## [Text shown]
⁂

The Lowdown on Markets to 4th November 2016
World Markets at a Glance
In this week’s issue
- Markets suffer a “Brexit moment” as woes mount over the US presidential election.
- Cash levels rise as investors take a more risk adverse stance ahead of important events.
- A UK High Court hearing rules that parliament should vote on when to trigger Article 50.
- The UK government will now approach the Supreme Court for this to be over ruled.
- The Bank of England governor Mark Carney announces that he will stay on until 2019.
- Risk assets are likely to remain volatile over the coming weeks as events unfold.
“Global equity markets retreat on fears over US presidential election result”
Last week saw the global equity markets suffer from a “Brexit moment” as investors became risk averse over the possibility that Donald Trump might score a victory in the US presidential election which will be held on Tuesday 08th November 2016. Clearly, this has been a very ugly, and at times, dirty election with Hillary Clinton and Donald Trump becoming very personal about each other’s lives to try and convert the electorate on Election Day.
Even in the last few weeks of the campaign we have seen story’s reported about Donald Trump’s alleged sexual misconduct over recent years, and then recently, it has been reported that the FBI was reopening its investigation over the story that Hillary Clinton had used a private email server whilst she was secretary of state. Clearly, these recent stories on each of the candidates has led to a much closer race for the White House, and perhaps more importantly, led to more volatile times in the financial markets.

⁂

## [Exercise prompt]
Continue the weekly market review above, starting right after its final sentence.

## [Raw data]
⁂

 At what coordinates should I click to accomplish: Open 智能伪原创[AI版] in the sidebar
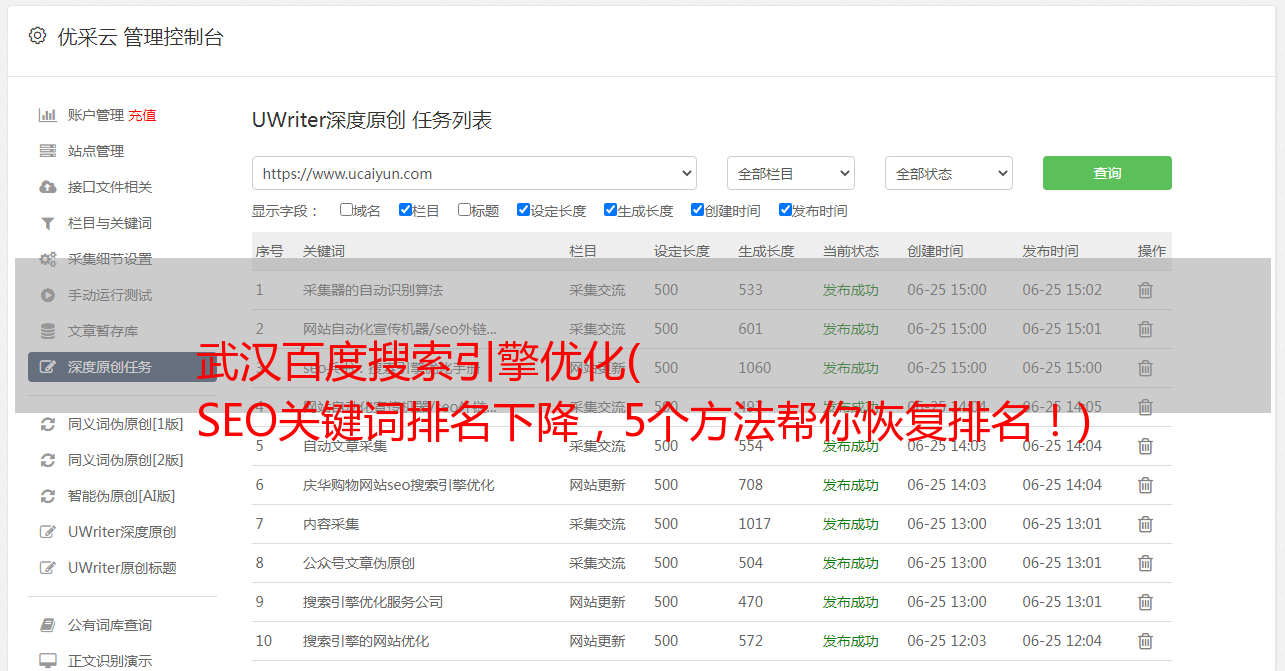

⁂

## [Reply]
On the face of it, as we enter the last few days in the campaign, the polls are showing a narrow win for Hillary Clinton making her the first lady president of the United States of America. However, the polls can be deceiving, remember what happened in the UK’s European referendum vote, when the UK electorate chose to leave the European Union when it was thought that the “remain vote” would win by a narrow margin.
“The polls are showing a narrow win for Hillary Clinton”
Whatever the outcome of the US presidential election the markets are likely to trade nervously over the coming days and weeks, clearly, we have already seen Wall Street, and the wider global investor, respond anxiously over the past few days with the S&P 500 Index recording its ninth straight losing session in a row, its worst run in 36 years. However, whilst nerves seem to be high, it might be that the UK referendum vote has given us a road map of what to expect over the coming few weeks.
Simply put, the UK market suffered from a big post-Brexit sell off, and a collapse in sterling, which then was subsequently followed by an aggressive rebound in stocks, particularly those that were beneficiaries from the weaker pound. Admittedly, sterling continues to suffer which is logical given the uncertainties surrounding the invoking of Article 50.
But of course, it will then be the longer-term issues that the markets will begin to focus upon, given that there will be conflicting winners and losers within the US stock market dependant on which candidate wins the election. Obviously, whilst both candidates have differing polices, as president, they will still need to confront the United States Congress, and whilst Mrs Clinton appears to be a known quantity, whilst Mr Trump is not, investment managers have already made some tactical calls, pre-election, to try and safe guard their portfolios from any unforeseen political events, or adjustments in the markets once the outcome is known.
Rising anxieties amongst global investors has led to cash levels rising in recent days whilst inflows into gold bullion and Government bonds have been chosen as the asset class of choice as a period of de-risking portfolios has taken place. Also the announcement from the Federal Reserve Bank that US interest rates would remain on hold pre-election has been a boost for the US bond market, as investors take refuge.
“The announcement from the Federal Reserve Bank that US interest rates would remain on hold pre-election has been a boost for the US bond market”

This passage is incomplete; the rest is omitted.